I hope you all got a bit of a kick out of Sci-Fi B-Movie Week. If you want me to try any more themed weeks like that, feel free to drop your two cents (or pence, pesos, centimes, whatever) worth in my suggestions box. The link is just above and slightly to the right. And with that, we’re back to Friday.
Lohan is no Bruce Campbell
Maggie Peyton, scion of the Peyton family racing team and newly graduated from college, needs a car to get around in for the summer before she goes off to take a job in New York. At the local salvage yard she meets Herbie. The Love Bug has fallen on hard times and was destined for the crusher before Maggie came along and saved him. Seemingly overnight, she and her friend Kevin fix up the old boy and accidentally get into a streetrace with a NASCAR champion. Hilarity does not ensue.
I don’t really know what I was expecting from this quality-wise. It wasn’t particularly good or memorable, but it didn’t make me want to self-harm either so I suppose that’s a recommendation. The movie starts as Maggie skateboards her way into her graduation ceremony at the last second. I have seen plenty of graduations in movies and on TV and I would have sworn this was a high school ceremony, which would have fit the story (girl gets her first car, last summer of freedom before going off to start new life, all that other shit) perfectly, not to mention the intended audience demographic. Later in the scene in fact, I could have sworn Maggie’s father proudly said she was the first Peyton to graduate high school, which is maybe a little weird in hindsight. Imagine my surprise about twenty minutes later when Peyton Sr. hangs a framed college degree up on the wall. I would go back and watch that opening scene again just to check if my hearing was out, but I honestly don’t care that much.
Not counting a guest spot on That 70’s Show, this was both Lindsay Lohan’s follow-up to Mean Girls, and her last lead role before the wheels started falling off her career (sorry). Watching this totally objectively, without thinking about the car crash her public life became for a few years there (sorry), you can see her concentration wavering through the picture. There are scenes that she pretty much coasts through, and then there are moments where you can see the headlights go full-beam (I really want to stop these car puns, I swear). It doesn’t help that the quality of support isn’t up to much. That’s not to say that the rest of the cast suck, it’s just that all the other characters are fairly bland and unremarkable. The problem is with the script, really. The only person Lohan gets to spar with in any way is Matt Dillon as Trip Murphy, her NASCAR rival. I think Dillon is a hugely underrated comedy actor, especially when it comes to the cartoony bad guy roles. If you liked him as Pat Healy in There’s Something About Mary, you’ll have a pretty good idea what to expect here. While Dillon gets to take a nice big bite out of all the scenery, Michael Keaton is wasted as Maggie’s father Ray Sr. Ray’s arc (if you can call it that – it barely qualifies) follows the well-worn path of over-protective father who doesn’t want his precious offspring to follow her dreams because he can’t bear to see her to fail/get her heart broken/die in a fiery car accident (delete as appropriate) but eventually comes around when he realises this is what she really wants to do. Sorry; spoiler.

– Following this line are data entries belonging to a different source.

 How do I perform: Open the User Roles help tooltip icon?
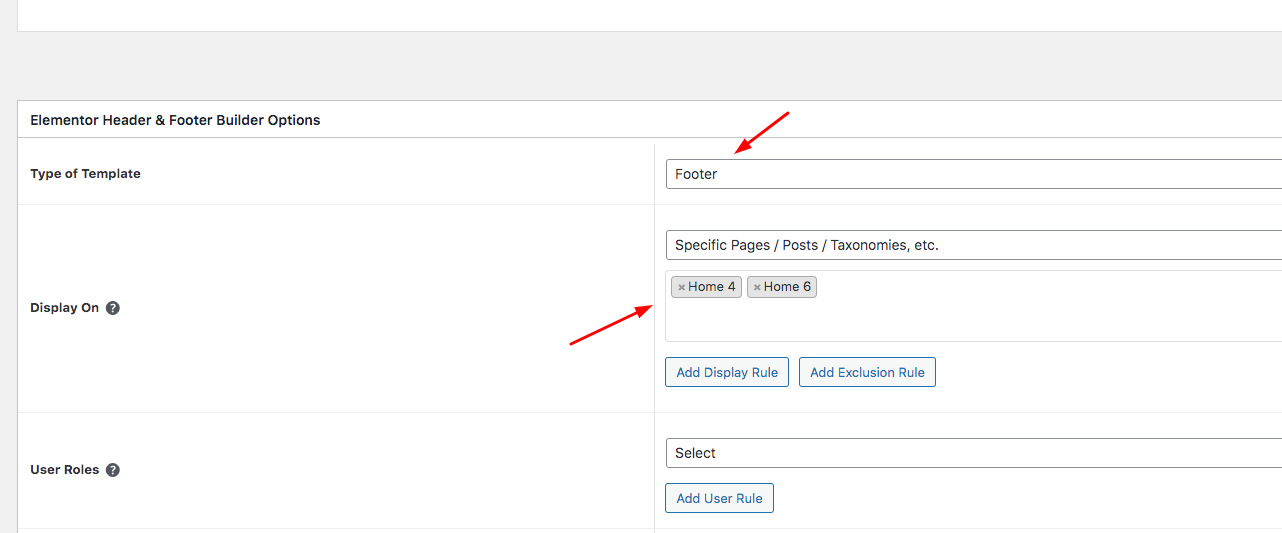113,470
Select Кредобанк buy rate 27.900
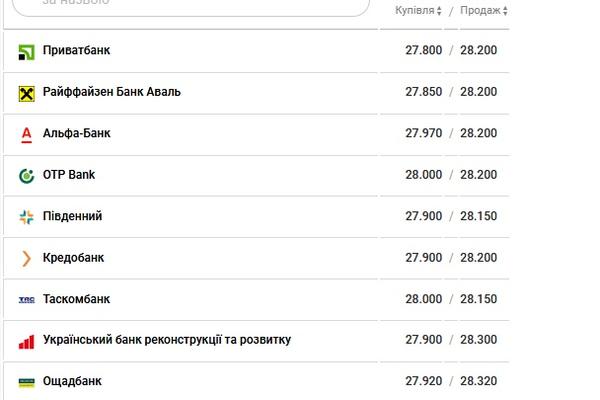 click(x=424, y=258)
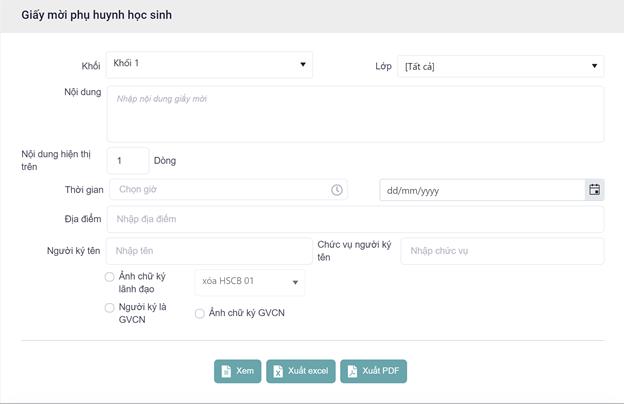
Task: Click the Excel file icon on export button
Action: 278,371
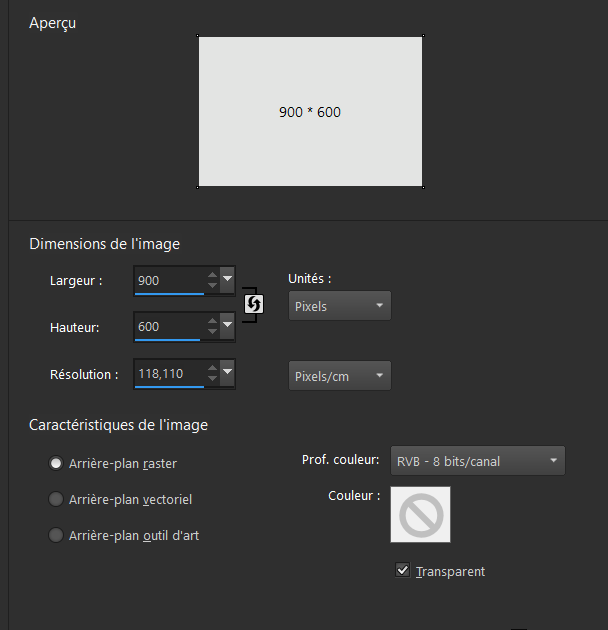608x630 pixels.
Task: Open the Largeur slider popup arrow
Action: point(228,279)
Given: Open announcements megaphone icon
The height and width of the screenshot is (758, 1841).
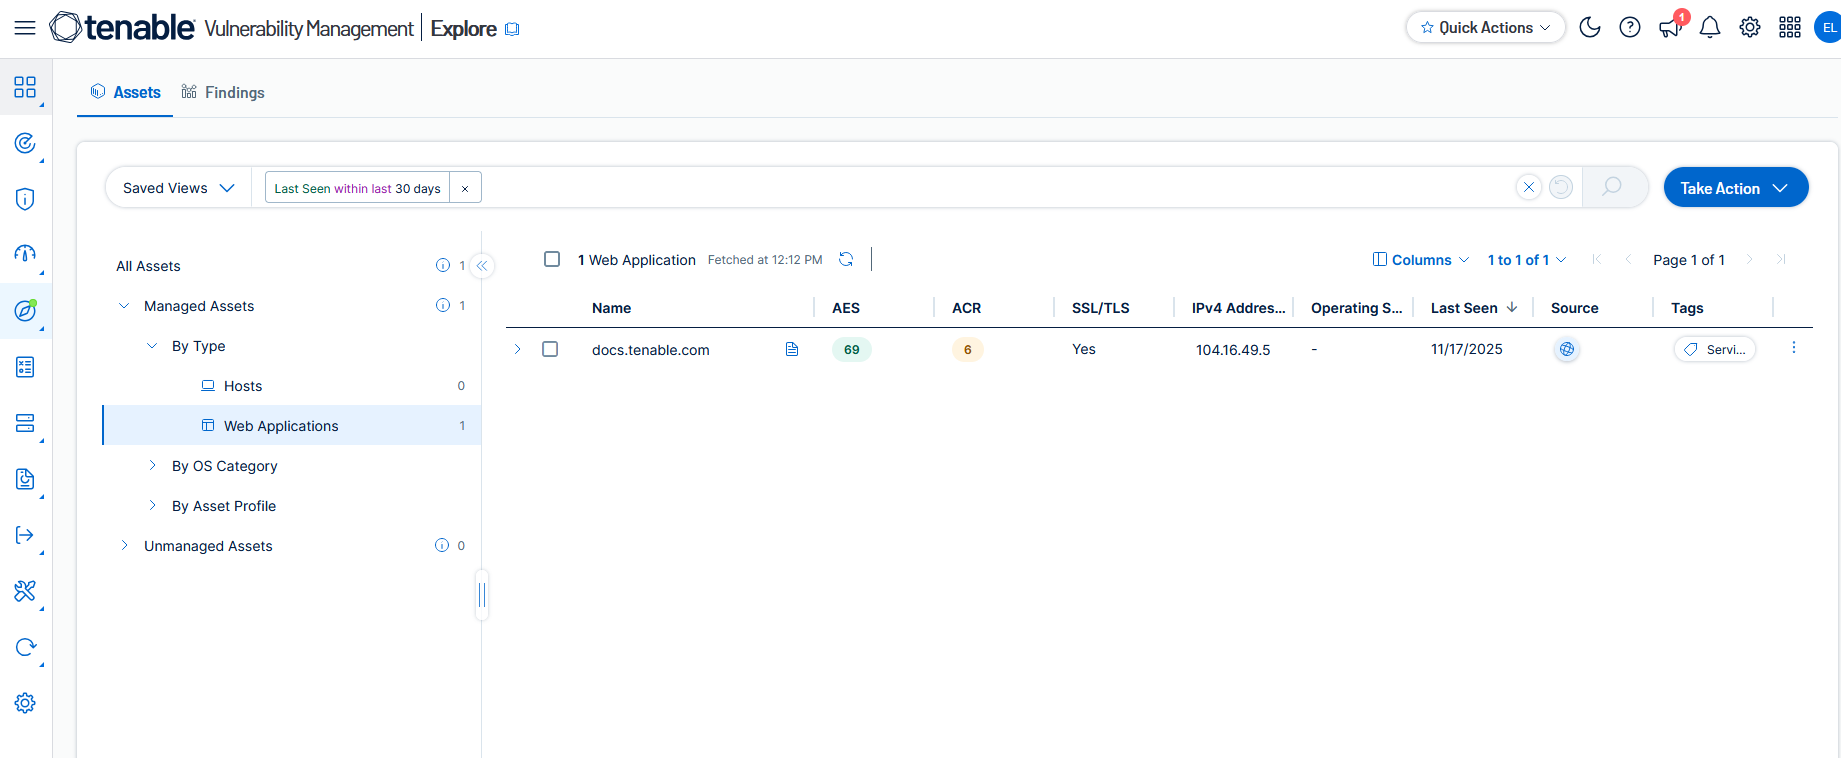Looking at the screenshot, I should 1670,28.
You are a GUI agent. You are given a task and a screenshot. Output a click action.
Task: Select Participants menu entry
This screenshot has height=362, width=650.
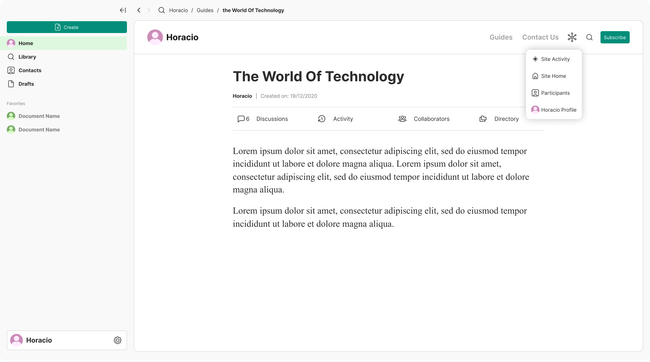click(554, 93)
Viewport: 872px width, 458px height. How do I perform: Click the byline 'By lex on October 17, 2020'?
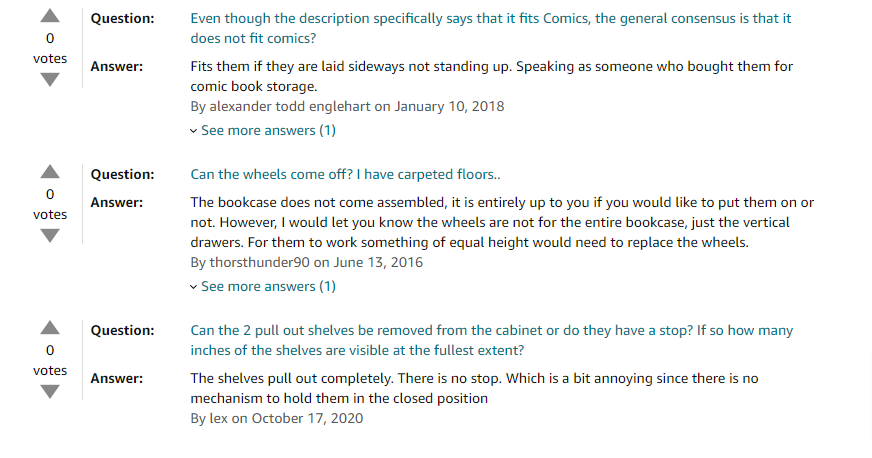pos(276,419)
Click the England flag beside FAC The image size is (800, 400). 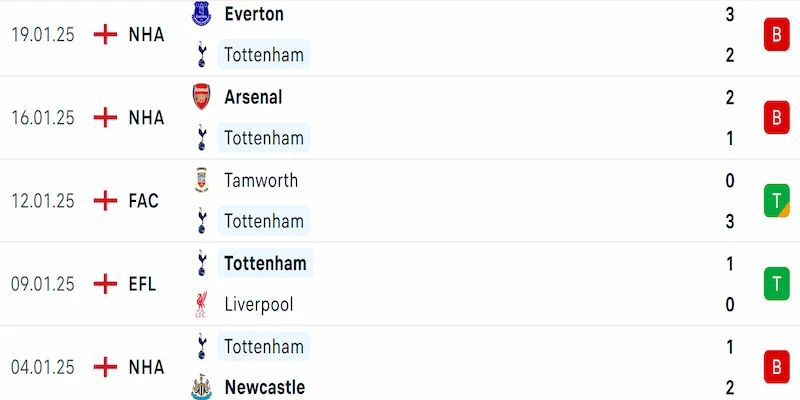(x=105, y=201)
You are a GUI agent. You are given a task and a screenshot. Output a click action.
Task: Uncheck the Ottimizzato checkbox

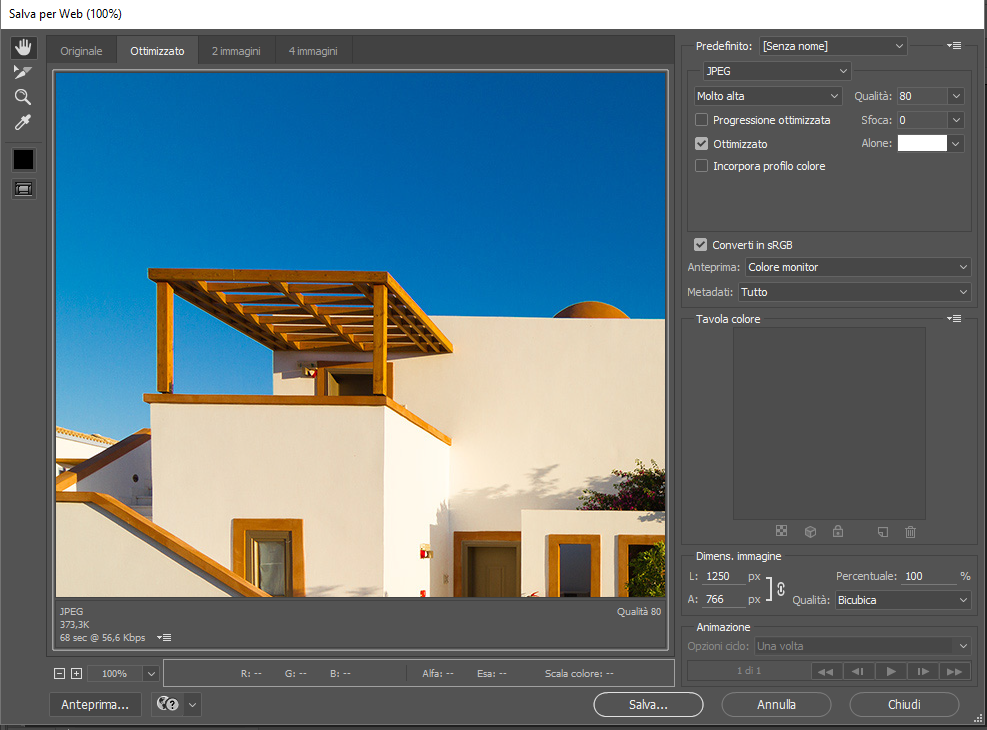click(x=702, y=144)

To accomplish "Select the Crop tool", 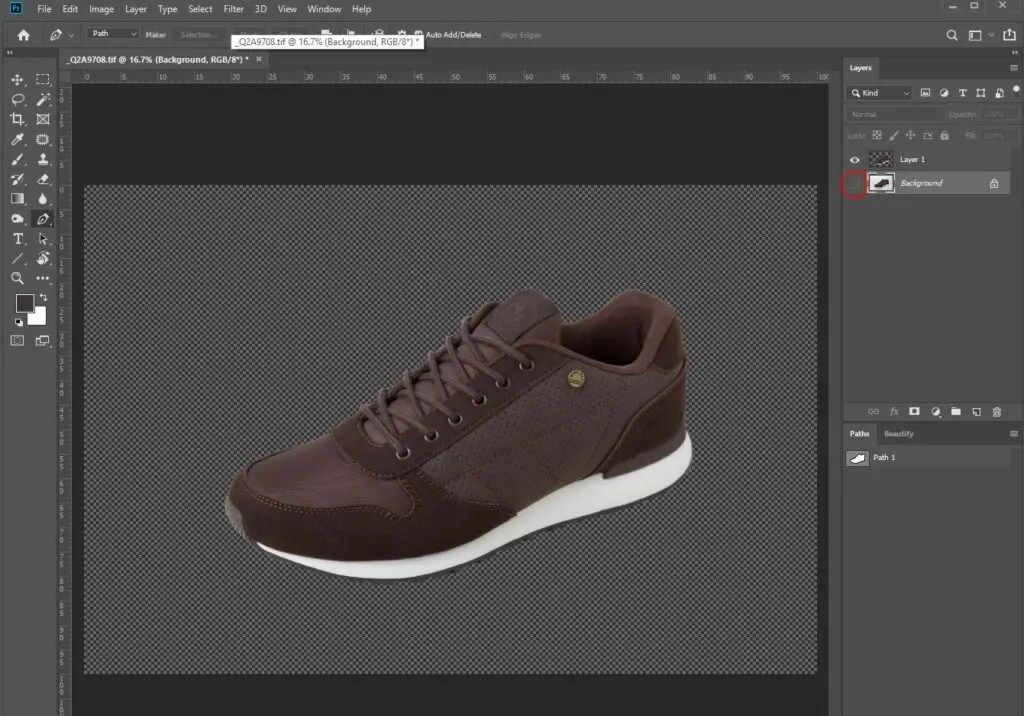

There is one thing that really bugged me about this film. In just about every scene they share, either Maggie or Ray mention a bad accident she had in a street race at some point in the past which left her in hospital for a while, this being the reason he made her promise never to race again. WHY DON’T WE SEE THIS CRASH?! There’s some instant drama right there; just add water. It could have been a big exciting prologue or an affecting flashback, but nope. They talked about it so much I started to think I’d missed the beginning of the flick. The movie had four (credited) writers and none of them thought to put in the car crash? Maybe it’s not fair to blame the writers – the scene might very well have been written in at some point – but they did mess up with the character development so I’m going to dump this at their door too.
I was just thinking: maybe Justin Long is cursed. He was in a movie with Britney Spears, then she went nuts. He did this movie with Lindsay Lohan, then her life went somewhat tits-up. Is it going to be Blake Lively’s turn next? (That was a reference to Accepted, by the way; probably the funniest college movie of the last twenty years and a proud member of my Top 50 Movies list. If you haven’t seen it, you really should.)
So what about the real star of the film, I hear you ask? The Herb (or El Herberino if you’re not into the whole brevity thing) is as much fun as ever. Along with Matt Dillon, he’s the best thing about the movie. The technology has moved on so much since the earlier run of Love Bug films, but director Angela Robinson wisely sticks to the same sort of schtick as before. I’m sure it would have been tempting to go overboard but there is only one really extreme CG stunt and that’s during the Demolition Derby scene. It is a pretty cool beat in fairness. I was actually quite impressed by the effects work overall when it came to the car and his personality (there was some quite jarring green-screen stuff during the final race though) and it’s nice that so much of it seems to have been done practically. If they ever make another Herbie film, I have a terrible feeling the star will be end up being completely CG. If this movie has one positive legacy, it will be that it wasn’t good enough to warrant a sequel.